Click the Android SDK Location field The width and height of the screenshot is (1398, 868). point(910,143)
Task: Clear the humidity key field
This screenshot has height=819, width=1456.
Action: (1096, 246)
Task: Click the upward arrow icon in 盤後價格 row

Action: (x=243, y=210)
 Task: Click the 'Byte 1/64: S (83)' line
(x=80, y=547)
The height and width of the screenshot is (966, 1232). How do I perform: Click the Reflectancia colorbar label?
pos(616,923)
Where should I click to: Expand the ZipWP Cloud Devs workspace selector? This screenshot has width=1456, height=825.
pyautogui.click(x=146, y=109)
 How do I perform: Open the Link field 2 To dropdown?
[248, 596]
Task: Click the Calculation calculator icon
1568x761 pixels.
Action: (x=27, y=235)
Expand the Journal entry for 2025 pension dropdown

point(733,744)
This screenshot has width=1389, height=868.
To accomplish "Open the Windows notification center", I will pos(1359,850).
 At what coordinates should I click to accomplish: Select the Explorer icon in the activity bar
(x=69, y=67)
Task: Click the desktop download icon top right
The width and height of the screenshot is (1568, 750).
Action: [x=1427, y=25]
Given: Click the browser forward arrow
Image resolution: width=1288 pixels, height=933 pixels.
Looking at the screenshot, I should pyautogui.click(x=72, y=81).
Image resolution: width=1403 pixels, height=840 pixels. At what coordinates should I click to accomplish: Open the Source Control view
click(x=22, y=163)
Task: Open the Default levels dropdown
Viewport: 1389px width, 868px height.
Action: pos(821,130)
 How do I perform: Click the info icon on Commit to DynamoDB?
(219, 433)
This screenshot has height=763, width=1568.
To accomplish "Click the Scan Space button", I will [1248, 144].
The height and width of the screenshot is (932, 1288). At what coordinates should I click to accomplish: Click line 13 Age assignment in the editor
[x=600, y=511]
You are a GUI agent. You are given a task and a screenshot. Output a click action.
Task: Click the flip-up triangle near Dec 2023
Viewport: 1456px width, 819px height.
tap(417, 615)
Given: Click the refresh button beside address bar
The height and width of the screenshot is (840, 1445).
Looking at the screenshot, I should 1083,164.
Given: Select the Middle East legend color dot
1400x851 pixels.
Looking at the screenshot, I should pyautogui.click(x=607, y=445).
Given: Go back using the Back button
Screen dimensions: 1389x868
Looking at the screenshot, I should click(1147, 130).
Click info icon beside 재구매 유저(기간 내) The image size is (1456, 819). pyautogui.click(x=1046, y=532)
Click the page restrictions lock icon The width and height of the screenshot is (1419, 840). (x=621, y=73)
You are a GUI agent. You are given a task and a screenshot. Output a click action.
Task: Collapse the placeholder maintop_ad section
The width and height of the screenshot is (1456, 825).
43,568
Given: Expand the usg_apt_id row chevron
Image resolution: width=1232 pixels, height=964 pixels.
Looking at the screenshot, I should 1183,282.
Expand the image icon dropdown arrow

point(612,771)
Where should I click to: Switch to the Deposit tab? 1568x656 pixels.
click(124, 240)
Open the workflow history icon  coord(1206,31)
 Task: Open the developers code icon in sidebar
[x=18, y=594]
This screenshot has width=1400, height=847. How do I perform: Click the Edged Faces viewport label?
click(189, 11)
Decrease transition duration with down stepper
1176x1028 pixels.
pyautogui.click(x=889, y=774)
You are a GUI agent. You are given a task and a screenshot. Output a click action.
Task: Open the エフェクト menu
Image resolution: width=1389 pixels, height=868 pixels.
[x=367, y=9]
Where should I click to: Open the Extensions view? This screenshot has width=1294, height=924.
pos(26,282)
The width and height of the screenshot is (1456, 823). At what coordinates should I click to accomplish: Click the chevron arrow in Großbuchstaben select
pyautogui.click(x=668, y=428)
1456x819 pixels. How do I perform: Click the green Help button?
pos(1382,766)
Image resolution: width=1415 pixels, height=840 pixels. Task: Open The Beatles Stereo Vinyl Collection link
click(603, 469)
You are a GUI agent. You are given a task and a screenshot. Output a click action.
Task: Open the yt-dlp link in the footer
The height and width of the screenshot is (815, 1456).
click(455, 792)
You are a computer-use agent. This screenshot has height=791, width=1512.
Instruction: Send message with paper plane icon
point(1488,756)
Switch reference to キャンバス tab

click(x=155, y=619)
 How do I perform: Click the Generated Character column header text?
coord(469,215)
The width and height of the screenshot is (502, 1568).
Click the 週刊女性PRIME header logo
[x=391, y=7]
----------
» Instructions for the task
Return all entries exactly.

» Exercise response
Click the Android SDK Location field The width and height of the screenshot is (1398, 868). point(910,143)
Task: Clear the humidity key field
This screenshot has height=819, width=1456.
Action: (1096, 246)
Task: Click the upward arrow icon in 盤後價格 row

Action: (x=243, y=210)
 Task: Click the 'Byte 1/64: S (83)' line
(x=80, y=547)
The height and width of the screenshot is (966, 1232). How do I perform: Click the Reflectancia colorbar label?
pos(616,923)
Where should I click to: Expand the ZipWP Cloud Devs workspace selector? This screenshot has width=1456, height=825.
pyautogui.click(x=146, y=109)
 How do I perform: Open the Link field 2 To dropdown?
[248, 596]
Task: Click the Calculation calculator icon
1568x761 pixels.
Action: (x=27, y=235)
Expand the Journal entry for 2025 pension dropdown

point(733,744)
This screenshot has width=1389, height=868.
To accomplish "Open the Windows notification center", I will pos(1359,850).
 At what coordinates should I click to accomplish: Select the Explorer icon in the activity bar
(x=69, y=67)
Task: Click the desktop download icon top right
The width and height of the screenshot is (1568, 750).
Action: [x=1427, y=25]
Given: Click the browser forward arrow
Image resolution: width=1288 pixels, height=933 pixels.
Looking at the screenshot, I should pyautogui.click(x=72, y=81).
Image resolution: width=1403 pixels, height=840 pixels. At what coordinates should I click to accomplish: Open the Source Control view
click(x=22, y=163)
Task: Open the Default levels dropdown
Viewport: 1389px width, 868px height.
Action: pos(821,130)
 How do I perform: Click the info icon on Commit to DynamoDB?
(219, 433)
This screenshot has height=763, width=1568.
To accomplish "Click the Scan Space button", I will [1248, 144].
The height and width of the screenshot is (932, 1288). At what coordinates should I click to accomplish: Click line 13 Age assignment in the editor
[x=600, y=511]
You are a GUI agent. You are given a task and a screenshot. Output a click action.
Task: Click the flip-up triangle near Dec 2023
Viewport: 1456px width, 819px height.
tap(417, 615)
Given: Click the refresh button beside address bar
The height and width of the screenshot is (840, 1445).
Looking at the screenshot, I should 1083,164.
Given: Select the Middle East legend color dot
1400x851 pixels.
Looking at the screenshot, I should pyautogui.click(x=607, y=445).
Given: Go back using the Back button
Screen dimensions: 1389x868
Looking at the screenshot, I should click(1147, 130).
Click info icon beside 재구매 유저(기간 내) The image size is (1456, 819). pyautogui.click(x=1046, y=532)
Click the page restrictions lock icon The width and height of the screenshot is (1419, 840). (x=621, y=73)
You are a GUI agent. You are given a task and a screenshot. Output a click action.
Task: Collapse the placeholder maintop_ad section
The width and height of the screenshot is (1456, 825).
43,568
Given: Expand the usg_apt_id row chevron
Image resolution: width=1232 pixels, height=964 pixels.
Looking at the screenshot, I should 1183,282.
Expand the image icon dropdown arrow

point(612,771)
Where should I click to: Switch to the Deposit tab? 1568x656 pixels.
click(124, 240)
Open the workflow history icon  coord(1206,31)
 Task: Open the developers code icon in sidebar
[x=18, y=594]
This screenshot has width=1400, height=847. How do I perform: Click the Edged Faces viewport label?
click(189, 11)
Decrease transition duration with down stepper
1176x1028 pixels.
pyautogui.click(x=889, y=774)
You are a GUI agent. You are given a task and a screenshot. Output a click action.
Task: Open the エフェクト menu
Image resolution: width=1389 pixels, height=868 pixels.
[x=367, y=9]
Where should I click to: Open the Extensions view? This screenshot has width=1294, height=924.
pos(26,282)
The width and height of the screenshot is (1456, 823). At what coordinates should I click to accomplish: Click the chevron arrow in Großbuchstaben select
pyautogui.click(x=668, y=428)
1456x819 pixels. How do I perform: Click the green Help button?
pos(1382,766)
Image resolution: width=1415 pixels, height=840 pixels. Task: Open The Beatles Stereo Vinyl Collection link
click(603, 469)
You are a GUI agent. You are given a task and a screenshot. Output a click action.
Task: Open the yt-dlp link in the footer
The height and width of the screenshot is (815, 1456).
click(455, 792)
You are a computer-use agent. This screenshot has height=791, width=1512.
Instruction: Send message with paper plane icon
point(1488,756)
Switch reference to キャンバス tab

click(x=155, y=619)
 How do I perform: Click the Generated Character column header text?
coord(469,215)
The width and height of the screenshot is (502, 1568).
Click the 週刊女性PRIME header logo
[x=391, y=7]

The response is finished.